*DATA EXTRACT*.
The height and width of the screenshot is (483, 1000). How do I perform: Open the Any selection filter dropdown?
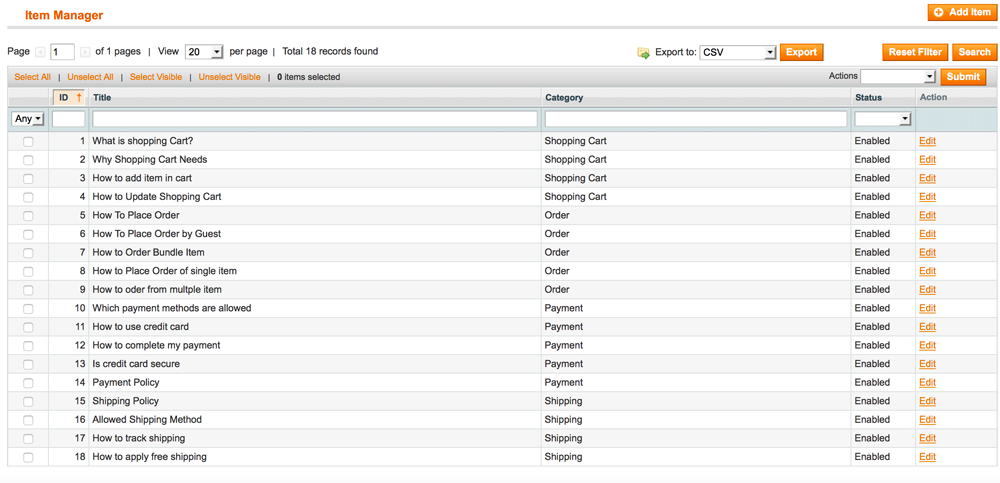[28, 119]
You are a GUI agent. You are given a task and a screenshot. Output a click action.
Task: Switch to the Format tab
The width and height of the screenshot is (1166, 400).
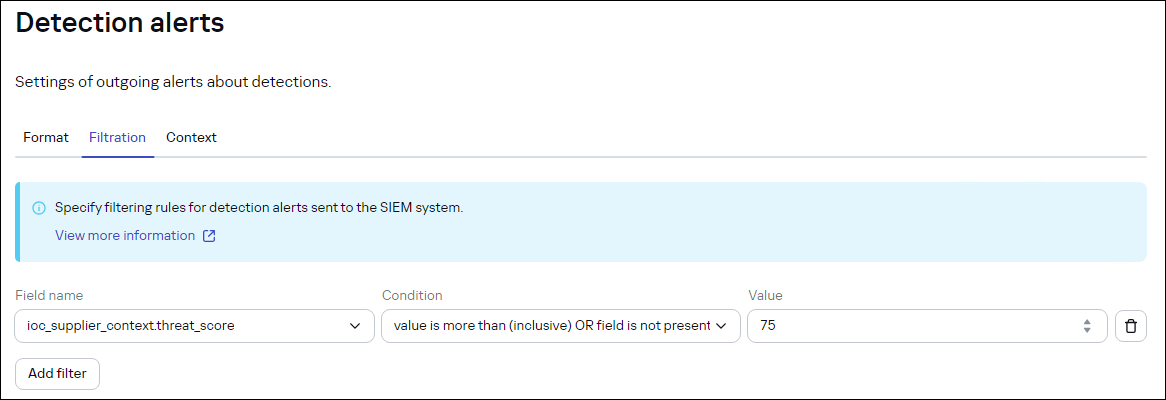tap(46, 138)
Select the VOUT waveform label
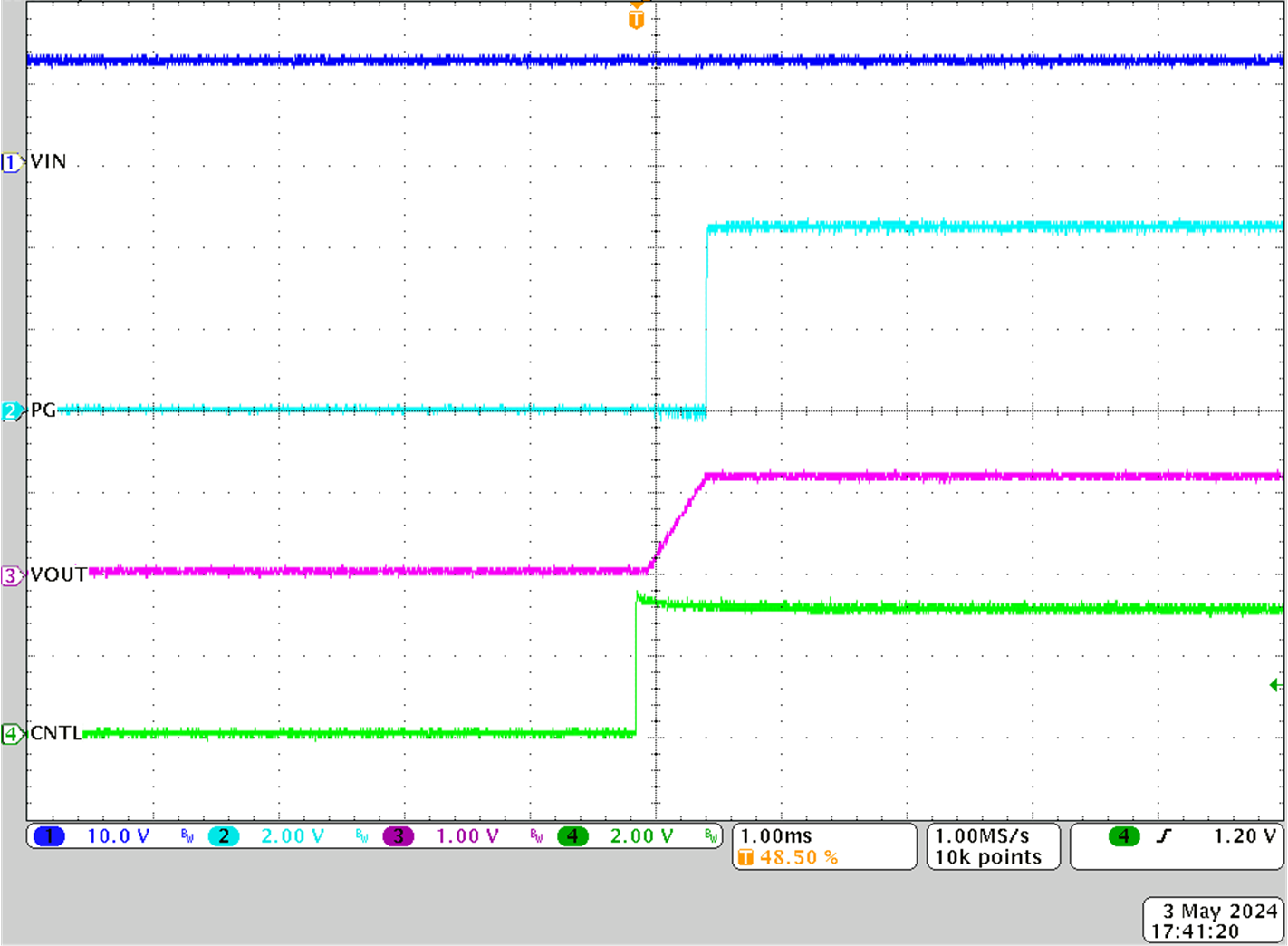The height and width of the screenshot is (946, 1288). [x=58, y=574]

---

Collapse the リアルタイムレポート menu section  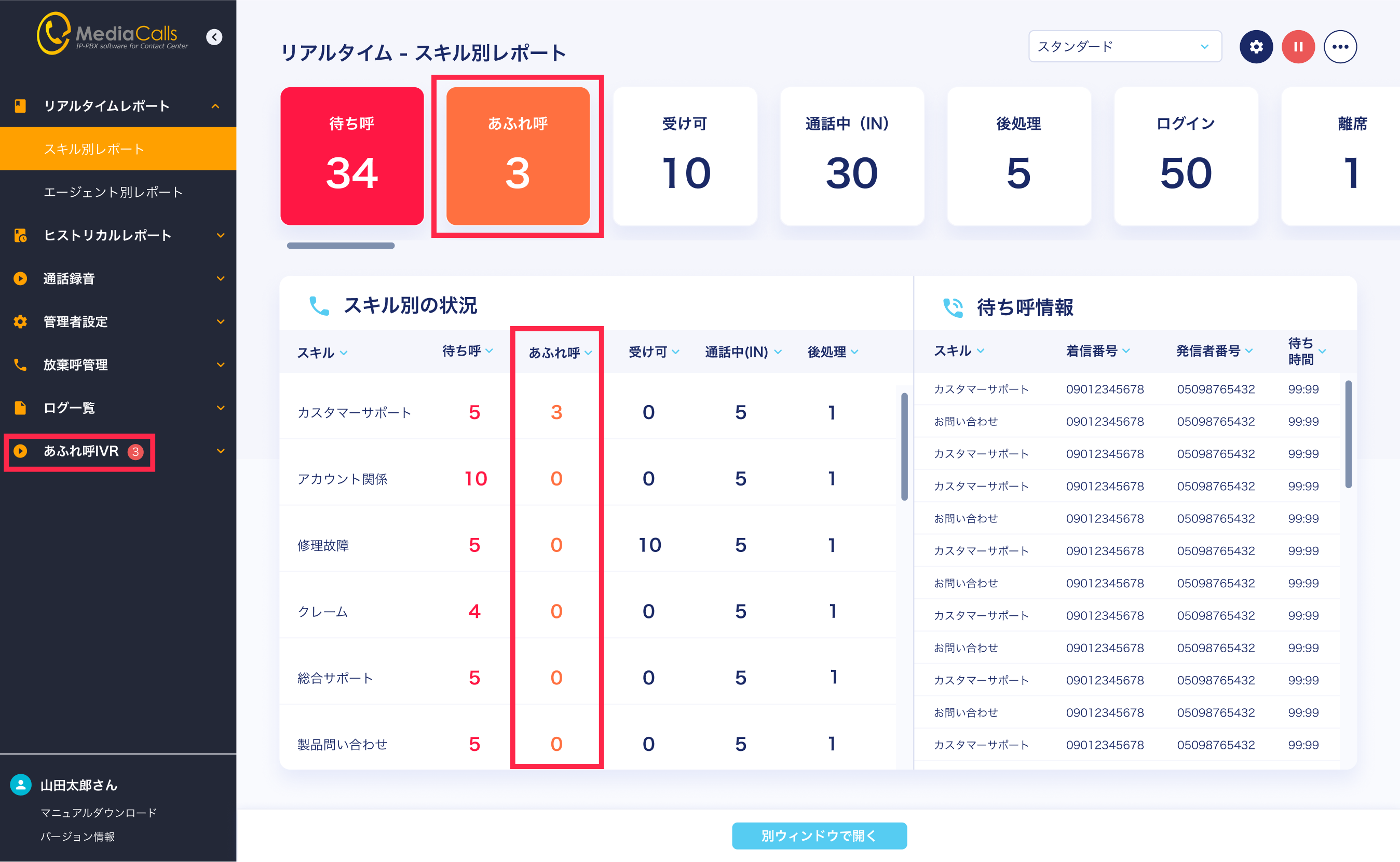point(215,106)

*EXERCISE PROMPT*. Reproduce the data verbatim, beginning with the line containing "The height and width of the screenshot is (483, 1000)." and continuing through the line containing "The height and width of the screenshot is (946, 1288).", with both of those lines included. Omit the pictures from your answer.

*WRITTEN RESPONSE*.
The height and width of the screenshot is (483, 1000). How do I perform: Open the Any selection filter dropdown?
[28, 119]
You are a GUI agent. You are given a task and a screenshot. Output a click action.
Task: Switch to the Format tab
The width and height of the screenshot is (1166, 400).
tap(46, 138)
Select the VOUT waveform label
The height and width of the screenshot is (946, 1288). [x=58, y=574]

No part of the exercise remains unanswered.